In addition to adoring lots of types of beer, I’m a complete foodie as well. I’m willing to try anything once, perhaps to retaliate against being brought up in a very traditional Yorkshire household. I knew what I was having for my tea every night of the week without fail (note, tea translates as dinner, or supper for more affluent households). Anything that was considered ‘foreign’ was treated with suspicion and never featured on our repertoire of meals. This included most foods which we now take for granted as part of our staple diet. Curry? I didn’t taste it until I was 18. Pasta? Like uncooked pastry, according to my Mum. Garlic? Are you kidding me?

But it was the norm for me. It was only when I left home and escaped the shackles of familiarity that I went on a bit of a culinary journey. Like a kid who has always been denied chocolate or Coca Cola, I went on a food bender. I relished any dish put in front of me. Offal, oysters and octopus. Veal and venison, tripe and tongue. I learned how to pluck a pheasant and skin a rabbit, gut a sea bass and smoke a side of salmon.

It was subjective. I hated some foods which were considered exquisite delicacies, like caviar (felt like eyeballs popping on your tongue), and loved others which were classed working man’s fodder, such as crunchy slices of belly pork.

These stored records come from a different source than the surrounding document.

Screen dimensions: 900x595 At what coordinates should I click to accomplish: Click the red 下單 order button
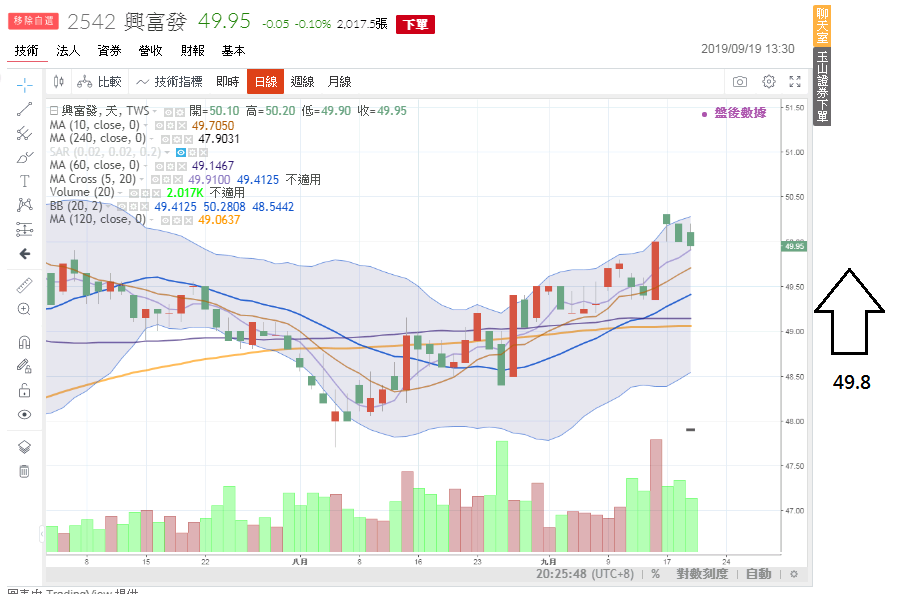point(416,25)
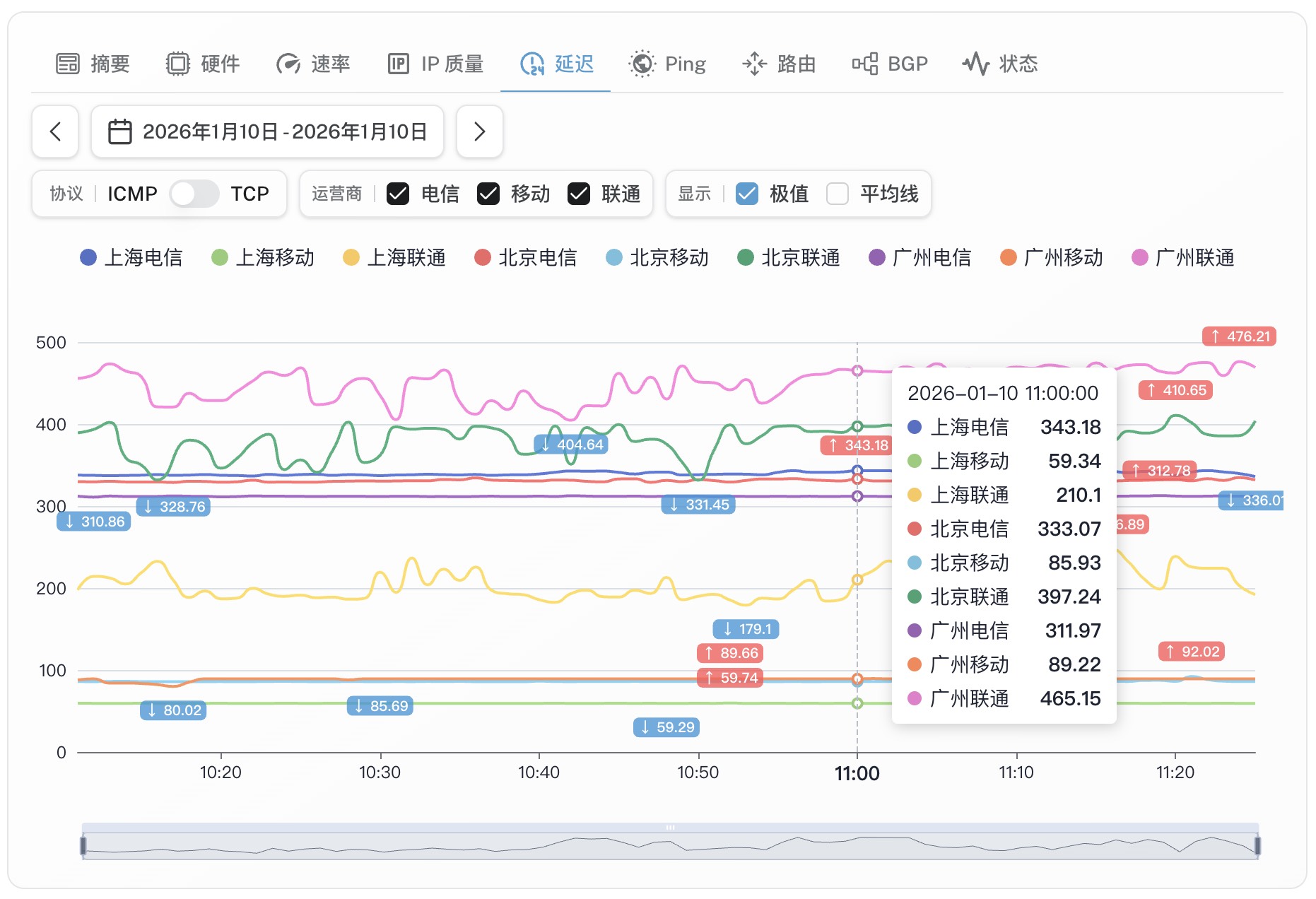Toggle the ICMP/TCP protocol switch
The height and width of the screenshot is (899, 1316).
click(194, 194)
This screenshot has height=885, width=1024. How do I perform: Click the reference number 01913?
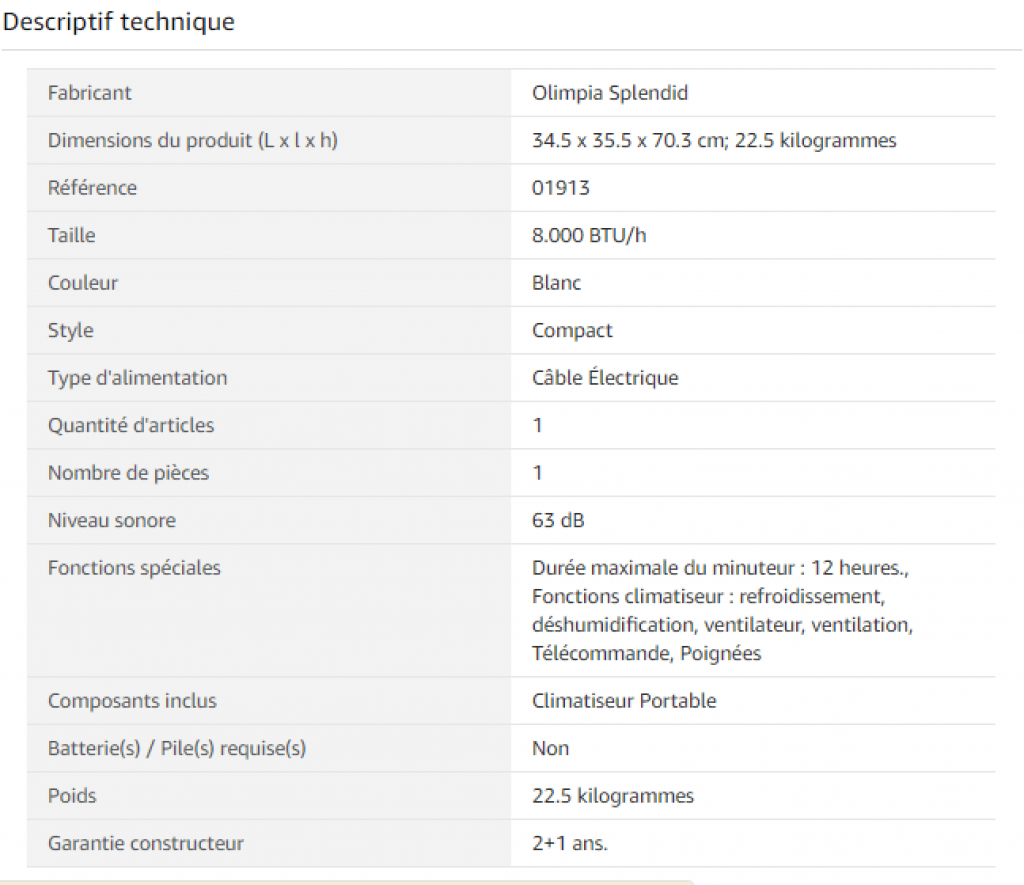(560, 188)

There is one dish I always return to, one I can cook reasonably competently, and I have my mum to thank for this, despite her reticence to broaden her comestible range: a Sunday dinner of Roast Beef and Yorkshire Puddings. To avoid any confusion here, ‘dinner’ meant it was served at lunch time.

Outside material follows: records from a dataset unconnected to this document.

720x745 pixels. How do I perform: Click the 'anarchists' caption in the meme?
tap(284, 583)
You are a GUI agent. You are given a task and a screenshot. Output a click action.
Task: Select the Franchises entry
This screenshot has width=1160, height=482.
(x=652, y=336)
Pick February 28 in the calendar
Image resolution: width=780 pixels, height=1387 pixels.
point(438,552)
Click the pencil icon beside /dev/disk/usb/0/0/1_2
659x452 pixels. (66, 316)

There are lots and lots of beers which go well with roast beef. When a beef joint roasts, the fat caramelises and becomes sweet. It’s called the Maillard reaction, a chemical reaction between amino acids and reducing sugars that gives browned food its distinctive flavour. Seared steaks, pan-fried dumplings, biscuits, breads, toasted marshmallows, and many other foods, undergo this reaction. Close your eyes and imagine smelling a rib of beef roasting in the oven, and (unless you’re a vegetarian, of course) observe how your taste buds react: you salivate, you anticipate, and you crave that first mouthful.

I want you to keep that thought in your head as I quote a chap called Garrett Oliver, an American brewer and writer. On his first taste of British ale he wrote: “It exploded in layers of flavour – hay, earth, newly mowed grass, orange marmalade, and baking bread. Did I like it? I wasn’t sure. But it was so interesting that I couldn’t stop drinking it. Then my glass was empty”.

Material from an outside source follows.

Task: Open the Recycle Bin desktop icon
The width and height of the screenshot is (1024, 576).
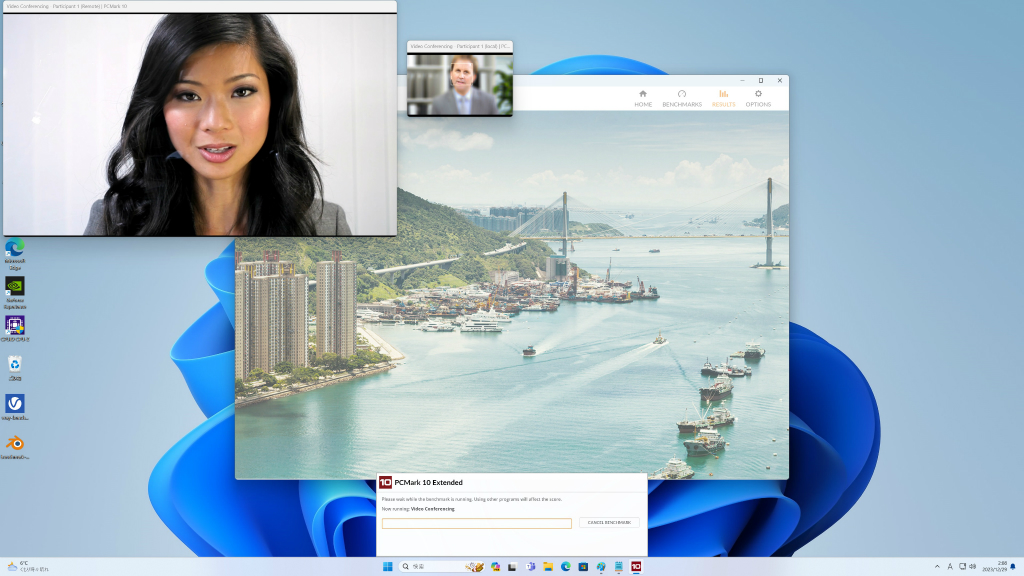Action: 15,368
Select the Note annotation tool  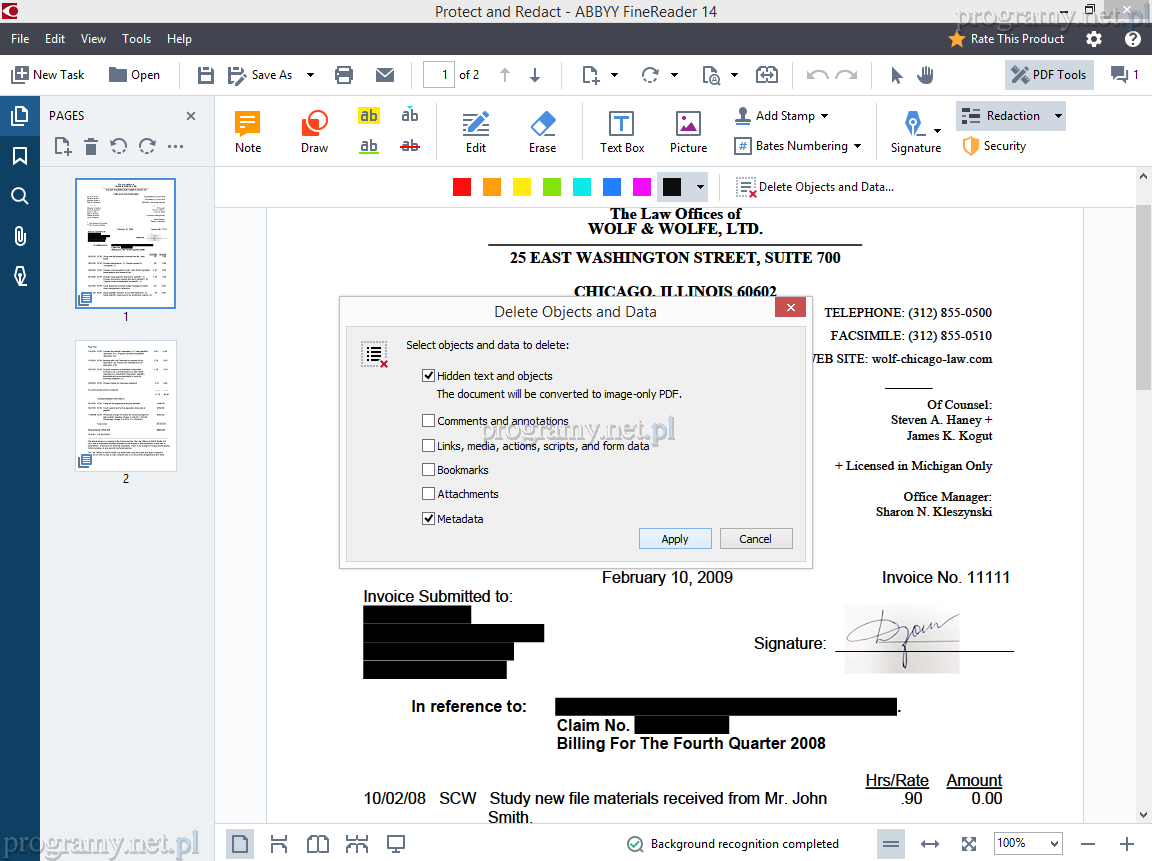[247, 131]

Mr Oliver went on to become one of the world’s most respected beer and food writers, as well as a brilliant brewer. (I met him once at Thornbridge brewery, and despite him being middle aged, I acted like a teenager meeting Harry Styles). He went on a beer epiphany, at almost exactly the same time I discovered food.

So this week I want to tell you which beer to try with your Sunday Roast beef because this is far, far better than a goblet of Shiraz or a costly bottle of Chateauneuf-du-Pape. Ask for a glass of Purity Pure UBU. It’s a 4.5% amber ale, brewed in the heart of the English countryside with Maris Otter barley, which complements the sweetness of that caramelised beef, and flavoured with Cascade and Hallertau hops. It has a wonderful toffee and orange marmalade flavour, just begging for a juicy roast with some spicy horseradish on the side.